あの新しい下僕に、何がなんでも抱き起こさせないことには気が済まない。
下僕!下僕!グズグズし過ぎなのダワ!
背中が痛くてたまらないのダワ!
早く迎えに来るのダワ!
今すぐ来ないと許さないのダワ!
ドアを睨みつける実装紅の目の前で部屋の明かりが消えた。
…寝た?……あのニンゲン寝たのダワ?…
下僕の分際でこのワタシを無視して寝たのダワ?…
このワタシを放り出したまま、グースカ寝やがったのダワ?!!
もう!絶対許さないのダワァアアアアーッ!!!!
実装紅は激怒した。
勢いよく跳ね起きる。
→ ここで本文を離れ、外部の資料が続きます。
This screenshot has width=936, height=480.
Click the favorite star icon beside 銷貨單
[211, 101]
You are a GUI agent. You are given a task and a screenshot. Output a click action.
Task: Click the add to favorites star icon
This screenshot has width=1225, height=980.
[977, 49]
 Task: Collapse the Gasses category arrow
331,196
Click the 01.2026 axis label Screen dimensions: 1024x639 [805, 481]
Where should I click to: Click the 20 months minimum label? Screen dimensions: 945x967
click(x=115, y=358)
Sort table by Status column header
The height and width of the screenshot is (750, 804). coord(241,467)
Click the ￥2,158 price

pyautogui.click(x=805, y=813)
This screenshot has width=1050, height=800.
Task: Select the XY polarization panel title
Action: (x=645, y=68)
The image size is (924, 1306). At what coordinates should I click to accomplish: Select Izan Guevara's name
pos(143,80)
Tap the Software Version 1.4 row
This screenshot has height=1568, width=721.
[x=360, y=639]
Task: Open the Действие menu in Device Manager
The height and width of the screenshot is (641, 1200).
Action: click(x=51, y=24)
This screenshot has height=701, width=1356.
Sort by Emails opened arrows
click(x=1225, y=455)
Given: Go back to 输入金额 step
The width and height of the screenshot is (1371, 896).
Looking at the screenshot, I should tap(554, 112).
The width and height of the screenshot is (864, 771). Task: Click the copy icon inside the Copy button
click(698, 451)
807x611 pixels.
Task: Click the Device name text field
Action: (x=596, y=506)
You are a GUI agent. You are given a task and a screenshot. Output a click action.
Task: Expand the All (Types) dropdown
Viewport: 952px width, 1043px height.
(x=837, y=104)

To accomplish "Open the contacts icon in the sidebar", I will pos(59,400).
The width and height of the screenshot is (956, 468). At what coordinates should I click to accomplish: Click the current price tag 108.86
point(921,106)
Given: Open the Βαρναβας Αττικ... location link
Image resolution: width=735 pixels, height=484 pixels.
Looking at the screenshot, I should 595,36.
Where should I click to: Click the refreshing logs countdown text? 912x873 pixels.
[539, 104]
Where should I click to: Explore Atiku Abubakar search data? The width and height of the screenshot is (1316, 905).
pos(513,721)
プライドなど後回しだ。
今は下僕へのお仕置きが最優先だ。
「ナノダワーッ!ダワダワダワダワダワーッ!!」
ドアを手で叩き、ツインテールを打ちつけ、実装紅が喚き散らす。
そうこうしているうちに部屋の明かりがついた。
ドアに近づいてくる男の足音が聞こえる。
さて、あの生意気な下僕にどんなお仕置きをしてやろうか。
頭の中で勝手な算段を練る実装紅の前でドアが開いた。
「ナノダワダワダ…」
「うるせぇえええええええええええーっ!!!!」
実装紅の計画は、男の踵落としに頭部もろとも粉砕された。
「ったく今何時だと思ってんだ」
頭を潰された実装紅を玄関に放置したまま、男はまたベッドに戻った。
実装紅が目を覚ましたのは翌日の夕方だった。
再生した頭がまだ少し痛む。
昨夜のことを思い出した。
またムカムカと腹が立ってくる。
「ナノダワ!ナノダワ!」
相変わらず玄関で騒ぎ続ける実装紅。
そこへ男が顔を出す。
「もう再生したのか。もう少しやっつけとくんだったかな」
ウンザリした顔で実装紅を見た。
いったいその目はなんナノダワ。
下僕のクセに生意気ナノダワ。
実装紅は男を睨みつける。
しかしもとより実装シリーズの表情は読み取りづらい。
男には実装紅の怒りはこれっぽっちも伝わらなかった。
下僕の落ち度をいちいち気にしていても仕方ないのダワ。
実装紅は自分をなんとか納得させると、男に向き直る。
「ナノダワ。ダワ」(下僕、ワタシを抱き上げ部屋を案内なさいダワ)
男は実装紅を見ている。ウンザリした表情は相変わらずだ。
「ナノダワ。ナノダワ」(さあ、早くワタシを部屋に案内なさいダワ)
実装紅は必死に冷静さを取り繕い、男に要求する。
しかし実装リンガルを使用していない男には、実装紅の言葉は伝わらない。
男はしばらく考え込んだ後、口を開いた。
「おまえ、そんなに玄関が好きなのか?」
「ナノダワーッ!!」(そんなワケないのダワーッ!!)
元はといえば下僕が悪いのダワ!
ワタシをすぐに運ばないからこんなことになってるのダワ!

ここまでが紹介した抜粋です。